• [EXERCISE INSTRUCTIONS]
A – Can you reproduce the stretch from "Note: The map" through "full screen map." in the Sonamukhi text below?
B – Could you turn the paragraph of the Sonamukhi text that begins "As of 2011 India census" into a short list that keeps its main facts?

• [EXERCISE TEXT]

■ ■ ■

Note: The map alongside presents some of the notable locations in the subdivision. All places marked in the map are linked in the larger full screen map.

==History==
Sonamukhi is a town of religious importance. There are many old temples throughout the town and a Mosque near Sonamukhi police station. Sonamukhi is the birthplace of Haranath Thakur and KusumKumari Devi. Sonamukhi also famous for temples made by terracotta art. one can find many temples showing a great form of terracotta, like Sridhar temple. They are the reincarnation of Gouranga also known as Chaitanya Mahaprabhu. This place is considered equal importance among devotees as that of places like Vrindavan and Nabadwip respective birthplace of Krishna and Chaitanya Mahaprabhu. This place is also noted for ancient Godashiv puja, which is located on Godashivtala (Satyapirtala). Besides the temple of "Kusumharanath" there other temples such as Manohar Das Thakur etc. Adjacent to the temple of Kusumharanath there is Ananta Kunda which water is sacred.

==Demographics==
As of 2011 India census, Sonamukhi had a population of 29,085. Males constitute 51% of the population and females 49%. Sonamukhi has an average literacy rate of 86.25%, higher than state average of 76.26%.: male literacy is 92.22%, and female literacy is 79.90%. In Sonamukhi, 8.21% of the population is under 6 years of age.

==Civic administration==
===Police station===
Sonamukhi police station has jurisdiction over Sonamukhi municipality and Sonamukhi CD block. The area covered is 380 km^{2} with a population of 142,305.

===CD block HQ===
The headquarters of Sonamukhi CD block are located at Sonamukhi.

==Transport==
In September 2005, South Eastern Railway began passenger services on the 41 km Bankura-Sonamukhi broad gauge section, being the first phase of the Bankura-Damodar River Railway project. BDR project reduced the distance from Bankura to Howrah via Masagram, providing alternate connectivity to Howrah through Eastern Railway via Howrah–Bardhaman chord. Work up to Masagram including Sonamukhi railway station is completed and inaugurated on 16 April 2013.

State Highway 8 running from Santaldih (in Purulia district) to Majhdia (in Nadia district) passes through Sonamukhi.

■ ■ ■

• [RECORDS SUPPLIED]

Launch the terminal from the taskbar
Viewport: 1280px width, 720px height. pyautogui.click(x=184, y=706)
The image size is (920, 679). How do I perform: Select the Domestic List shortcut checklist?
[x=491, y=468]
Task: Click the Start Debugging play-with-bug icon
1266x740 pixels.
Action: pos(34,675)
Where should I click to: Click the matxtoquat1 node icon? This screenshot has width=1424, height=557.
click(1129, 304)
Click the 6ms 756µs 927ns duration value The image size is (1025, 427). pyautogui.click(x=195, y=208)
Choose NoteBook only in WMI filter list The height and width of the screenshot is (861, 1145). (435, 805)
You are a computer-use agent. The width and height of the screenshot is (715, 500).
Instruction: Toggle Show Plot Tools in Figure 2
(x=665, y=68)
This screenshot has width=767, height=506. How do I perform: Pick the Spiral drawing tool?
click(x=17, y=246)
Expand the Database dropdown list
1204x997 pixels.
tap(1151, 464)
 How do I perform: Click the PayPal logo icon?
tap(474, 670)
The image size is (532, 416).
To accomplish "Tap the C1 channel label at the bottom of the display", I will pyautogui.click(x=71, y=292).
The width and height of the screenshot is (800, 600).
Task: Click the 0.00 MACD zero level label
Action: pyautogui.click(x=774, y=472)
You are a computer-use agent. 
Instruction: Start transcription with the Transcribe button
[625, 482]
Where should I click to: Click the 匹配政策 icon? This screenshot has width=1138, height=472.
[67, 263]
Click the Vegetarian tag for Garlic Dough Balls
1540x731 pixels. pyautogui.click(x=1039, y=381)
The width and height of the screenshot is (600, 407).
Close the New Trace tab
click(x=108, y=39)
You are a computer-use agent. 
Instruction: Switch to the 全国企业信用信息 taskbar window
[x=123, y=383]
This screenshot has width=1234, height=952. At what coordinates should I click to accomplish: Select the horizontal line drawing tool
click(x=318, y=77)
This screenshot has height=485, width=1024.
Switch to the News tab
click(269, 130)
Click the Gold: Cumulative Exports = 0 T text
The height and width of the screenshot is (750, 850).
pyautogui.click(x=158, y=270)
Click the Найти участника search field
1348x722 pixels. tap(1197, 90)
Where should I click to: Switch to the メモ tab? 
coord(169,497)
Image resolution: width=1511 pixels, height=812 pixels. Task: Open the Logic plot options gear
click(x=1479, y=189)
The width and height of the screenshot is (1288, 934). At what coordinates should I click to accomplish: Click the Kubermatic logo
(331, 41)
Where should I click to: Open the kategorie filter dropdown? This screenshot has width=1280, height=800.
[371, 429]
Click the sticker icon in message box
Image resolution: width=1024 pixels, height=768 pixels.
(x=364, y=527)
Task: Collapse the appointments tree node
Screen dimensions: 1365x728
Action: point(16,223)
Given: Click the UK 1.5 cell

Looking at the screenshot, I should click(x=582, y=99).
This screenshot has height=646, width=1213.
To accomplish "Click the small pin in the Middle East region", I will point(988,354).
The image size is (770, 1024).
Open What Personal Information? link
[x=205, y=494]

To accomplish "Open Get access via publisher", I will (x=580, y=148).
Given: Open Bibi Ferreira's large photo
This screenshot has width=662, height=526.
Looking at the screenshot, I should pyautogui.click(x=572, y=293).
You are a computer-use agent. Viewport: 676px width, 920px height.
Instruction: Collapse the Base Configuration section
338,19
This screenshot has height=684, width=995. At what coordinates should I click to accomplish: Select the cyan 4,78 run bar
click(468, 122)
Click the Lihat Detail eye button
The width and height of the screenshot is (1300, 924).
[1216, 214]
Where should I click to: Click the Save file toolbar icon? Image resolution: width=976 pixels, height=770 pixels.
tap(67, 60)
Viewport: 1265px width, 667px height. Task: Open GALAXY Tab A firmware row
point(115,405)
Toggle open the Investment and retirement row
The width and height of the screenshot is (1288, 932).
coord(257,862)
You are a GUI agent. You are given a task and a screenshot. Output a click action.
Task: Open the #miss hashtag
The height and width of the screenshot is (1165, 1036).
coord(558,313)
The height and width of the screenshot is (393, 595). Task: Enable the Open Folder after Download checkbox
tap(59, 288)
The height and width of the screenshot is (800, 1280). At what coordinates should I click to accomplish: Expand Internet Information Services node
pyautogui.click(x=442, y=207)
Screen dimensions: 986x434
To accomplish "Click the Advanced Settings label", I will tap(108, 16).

■ ■ ■

• [ANSWERS BY ITEM]
A –
Note: The map alongside presents some of the notable locations in the subdivision. All places marked in the map are linked in the larger full screen map.

B –
- Population (2011 India census): 29,085
- Males 51%, females 49%
- Average literacy rate 86.25%, higher than the state average of 76.26%
- Male literacy 92.22%, female literacy 79.90%
- Under 6 years of age: 8.21% of the population